There have been a grand total of two times in my brief military career when I've been the victim of larceny committed by my brethren in uniform. When it occurs, it is I think a deeper psychological blow than common thievery as it occurs in the civilian world. After all, these are the people you must trust with your life. These are people with whom are are supposed to be sharing a common bond; forging intimate ties that have been lauded in literature and lore as being stronger than blood. These are bonds that are supposed to be buttressed by the vaunted Army Values that have been drilled into soldiers from the day we sign on the dotted line: Loyalty, Duty, Respect, Selfless Service, Honor, Integrity, Personal Courage. It is, of course, true that these are aspirations rather than descriptors of a state of affairs within the military.
The first time was going through reception as a new recruit at Fort Jackson, SC. Even before we'd been issued combat boots, some bottom-feeding low life went through all the lockers in the bay and cleaned out all the cash. I was out $50. Welcome to the Army.

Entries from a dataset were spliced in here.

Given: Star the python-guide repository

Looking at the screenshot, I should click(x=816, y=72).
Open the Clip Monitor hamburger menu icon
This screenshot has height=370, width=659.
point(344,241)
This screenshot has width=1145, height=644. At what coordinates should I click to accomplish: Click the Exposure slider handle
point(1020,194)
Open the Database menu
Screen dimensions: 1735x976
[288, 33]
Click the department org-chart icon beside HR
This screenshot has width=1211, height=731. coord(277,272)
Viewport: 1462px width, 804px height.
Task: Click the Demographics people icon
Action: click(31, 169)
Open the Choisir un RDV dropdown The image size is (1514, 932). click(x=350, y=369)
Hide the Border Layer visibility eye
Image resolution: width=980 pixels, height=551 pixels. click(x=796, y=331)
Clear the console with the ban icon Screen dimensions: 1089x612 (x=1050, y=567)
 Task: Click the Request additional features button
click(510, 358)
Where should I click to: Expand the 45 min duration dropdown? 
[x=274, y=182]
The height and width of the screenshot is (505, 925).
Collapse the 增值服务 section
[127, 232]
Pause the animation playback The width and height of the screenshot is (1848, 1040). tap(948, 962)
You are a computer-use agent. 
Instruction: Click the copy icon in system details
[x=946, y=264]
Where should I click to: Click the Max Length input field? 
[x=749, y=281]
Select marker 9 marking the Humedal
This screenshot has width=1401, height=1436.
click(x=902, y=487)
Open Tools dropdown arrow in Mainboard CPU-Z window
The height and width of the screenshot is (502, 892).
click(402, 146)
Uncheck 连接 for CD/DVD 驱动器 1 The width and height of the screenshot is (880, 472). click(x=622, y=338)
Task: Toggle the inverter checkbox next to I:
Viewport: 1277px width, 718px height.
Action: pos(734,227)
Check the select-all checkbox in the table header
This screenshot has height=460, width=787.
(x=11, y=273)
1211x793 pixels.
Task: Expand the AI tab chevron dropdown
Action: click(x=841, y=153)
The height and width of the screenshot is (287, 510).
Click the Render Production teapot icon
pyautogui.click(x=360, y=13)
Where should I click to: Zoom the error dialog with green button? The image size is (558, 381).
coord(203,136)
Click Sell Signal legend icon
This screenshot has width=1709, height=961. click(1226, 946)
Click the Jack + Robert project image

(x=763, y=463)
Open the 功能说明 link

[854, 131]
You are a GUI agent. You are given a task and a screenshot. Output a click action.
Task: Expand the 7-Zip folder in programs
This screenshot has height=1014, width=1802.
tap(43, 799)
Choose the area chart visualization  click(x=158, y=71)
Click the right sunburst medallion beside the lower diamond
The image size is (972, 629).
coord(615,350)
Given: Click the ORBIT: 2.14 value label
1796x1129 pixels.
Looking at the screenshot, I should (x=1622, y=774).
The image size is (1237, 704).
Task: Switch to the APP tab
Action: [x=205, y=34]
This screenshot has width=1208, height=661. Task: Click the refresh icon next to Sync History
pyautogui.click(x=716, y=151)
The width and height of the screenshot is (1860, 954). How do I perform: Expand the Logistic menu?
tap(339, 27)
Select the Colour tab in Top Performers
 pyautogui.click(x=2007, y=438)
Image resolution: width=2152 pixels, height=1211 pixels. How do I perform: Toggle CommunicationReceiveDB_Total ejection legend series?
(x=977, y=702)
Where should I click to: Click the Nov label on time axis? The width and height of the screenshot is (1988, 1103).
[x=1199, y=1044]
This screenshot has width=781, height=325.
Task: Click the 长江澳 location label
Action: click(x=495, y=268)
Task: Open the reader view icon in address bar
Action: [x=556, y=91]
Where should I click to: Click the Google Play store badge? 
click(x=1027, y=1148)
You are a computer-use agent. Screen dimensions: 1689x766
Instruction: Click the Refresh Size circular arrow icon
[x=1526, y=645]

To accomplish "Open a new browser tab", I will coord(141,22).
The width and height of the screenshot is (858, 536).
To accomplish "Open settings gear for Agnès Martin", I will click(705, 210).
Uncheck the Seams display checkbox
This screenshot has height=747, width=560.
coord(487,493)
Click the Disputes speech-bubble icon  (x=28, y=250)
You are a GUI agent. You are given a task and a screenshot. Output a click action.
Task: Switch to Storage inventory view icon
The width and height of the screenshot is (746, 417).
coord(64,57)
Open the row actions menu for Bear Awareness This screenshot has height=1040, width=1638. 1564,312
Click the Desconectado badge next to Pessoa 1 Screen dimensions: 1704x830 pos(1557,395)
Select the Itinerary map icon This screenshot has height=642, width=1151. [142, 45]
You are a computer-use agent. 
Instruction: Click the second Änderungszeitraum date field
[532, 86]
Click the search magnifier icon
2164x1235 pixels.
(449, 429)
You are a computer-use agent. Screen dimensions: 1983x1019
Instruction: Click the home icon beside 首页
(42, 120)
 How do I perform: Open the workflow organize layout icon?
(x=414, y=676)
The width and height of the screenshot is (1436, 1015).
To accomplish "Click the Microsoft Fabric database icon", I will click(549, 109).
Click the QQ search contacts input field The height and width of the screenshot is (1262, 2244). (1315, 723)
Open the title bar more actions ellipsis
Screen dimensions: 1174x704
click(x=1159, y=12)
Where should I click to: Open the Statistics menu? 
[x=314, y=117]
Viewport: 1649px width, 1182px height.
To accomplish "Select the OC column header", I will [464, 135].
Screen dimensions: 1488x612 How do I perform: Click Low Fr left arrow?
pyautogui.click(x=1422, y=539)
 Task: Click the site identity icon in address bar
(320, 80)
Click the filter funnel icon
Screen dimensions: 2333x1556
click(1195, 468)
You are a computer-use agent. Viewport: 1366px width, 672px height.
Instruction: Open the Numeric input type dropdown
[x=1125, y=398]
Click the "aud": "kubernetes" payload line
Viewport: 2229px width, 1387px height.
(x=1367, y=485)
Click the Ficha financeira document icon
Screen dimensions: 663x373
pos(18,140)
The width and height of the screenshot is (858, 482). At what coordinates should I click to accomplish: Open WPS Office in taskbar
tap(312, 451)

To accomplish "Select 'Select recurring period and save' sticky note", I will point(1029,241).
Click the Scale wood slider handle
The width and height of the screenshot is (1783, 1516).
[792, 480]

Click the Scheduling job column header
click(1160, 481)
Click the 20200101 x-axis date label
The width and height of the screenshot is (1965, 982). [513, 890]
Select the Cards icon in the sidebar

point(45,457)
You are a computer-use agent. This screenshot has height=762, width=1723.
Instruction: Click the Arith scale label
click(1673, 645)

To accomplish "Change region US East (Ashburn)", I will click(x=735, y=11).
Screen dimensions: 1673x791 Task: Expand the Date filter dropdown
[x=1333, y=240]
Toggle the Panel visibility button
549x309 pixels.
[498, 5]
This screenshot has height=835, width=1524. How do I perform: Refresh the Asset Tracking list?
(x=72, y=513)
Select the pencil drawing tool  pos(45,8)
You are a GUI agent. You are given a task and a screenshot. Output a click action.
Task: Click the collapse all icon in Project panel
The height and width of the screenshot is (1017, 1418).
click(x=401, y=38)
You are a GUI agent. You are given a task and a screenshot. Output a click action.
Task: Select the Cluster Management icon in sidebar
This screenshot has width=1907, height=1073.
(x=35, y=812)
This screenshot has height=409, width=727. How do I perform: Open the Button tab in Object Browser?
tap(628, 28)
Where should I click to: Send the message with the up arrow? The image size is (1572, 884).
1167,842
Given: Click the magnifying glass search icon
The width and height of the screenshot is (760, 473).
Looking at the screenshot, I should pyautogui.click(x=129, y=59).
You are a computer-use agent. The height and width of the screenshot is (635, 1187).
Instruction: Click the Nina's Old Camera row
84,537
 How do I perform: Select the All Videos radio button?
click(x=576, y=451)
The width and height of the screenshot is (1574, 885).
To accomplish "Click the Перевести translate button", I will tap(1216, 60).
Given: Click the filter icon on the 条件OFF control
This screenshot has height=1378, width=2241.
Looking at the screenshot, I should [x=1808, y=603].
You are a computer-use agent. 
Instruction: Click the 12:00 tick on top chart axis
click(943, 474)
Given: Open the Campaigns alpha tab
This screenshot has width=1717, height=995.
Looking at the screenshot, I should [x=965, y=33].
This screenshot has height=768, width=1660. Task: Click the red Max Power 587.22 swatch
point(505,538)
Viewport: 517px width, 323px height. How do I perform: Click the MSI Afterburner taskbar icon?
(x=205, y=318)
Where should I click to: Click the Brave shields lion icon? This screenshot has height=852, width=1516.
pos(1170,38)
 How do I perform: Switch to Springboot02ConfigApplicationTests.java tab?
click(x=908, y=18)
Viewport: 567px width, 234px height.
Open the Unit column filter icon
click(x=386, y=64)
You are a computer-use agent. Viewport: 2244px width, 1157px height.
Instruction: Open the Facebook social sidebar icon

The second time was just a few days ago when my helmet was stolen from my locked humvee in the middle of the afternoon. Now, this strikes me as a particularly egregious offense. In a combat zone, you simply don't swipe another man's armor. You may ask yourself, well... if the humvee was locked, how did they get in? Here is the worst kept secret in the army: Humvee's are notoriously EASY to get into. They have to be for safety reasons. If a humvee is combat locked and there is a catastrophic event (IED), or a rollover, first responders must be able to get into the vehicle from the outside. So, bypasses are built into the design of the doors. Padlocks on the outside do nothing to counteract the bypasses. Furthermore, just about everybody has a heavy set of bolt cutters anyway. The point is, it is no great trick getting into a locked humvee.
Now I was presented with a problem. Officially reporting the theft (even though it was a theft) would have saddled me with the cost of a new helmet (in the neighborhood of $326.30) that would have been taken out of my paycheck. This was probably the motivation behind the theft of my helmet in the first place. Bob has a theory that some dough boy back in WWI lost his helmet, swiped his buddy's, and the chain has continued unbroken through the Army for the better part of a century. So, now the trick was to find a replacement without stealing one. I presented the problem to my capable NCOIC, and he went to work under the radar. In the meantime, I had to run missions with borrowed headgear. The first helmet I borrowed was an XL. I've got a big melon, but this thing made me look like a turtle (See photo. That is me on the far left).
Yesterday my problem was solved when my NCOIC strode into my room with an appropriately sized helmet in his hands. I'm back in business...and now I owe somebody a favor. Ah, Army life.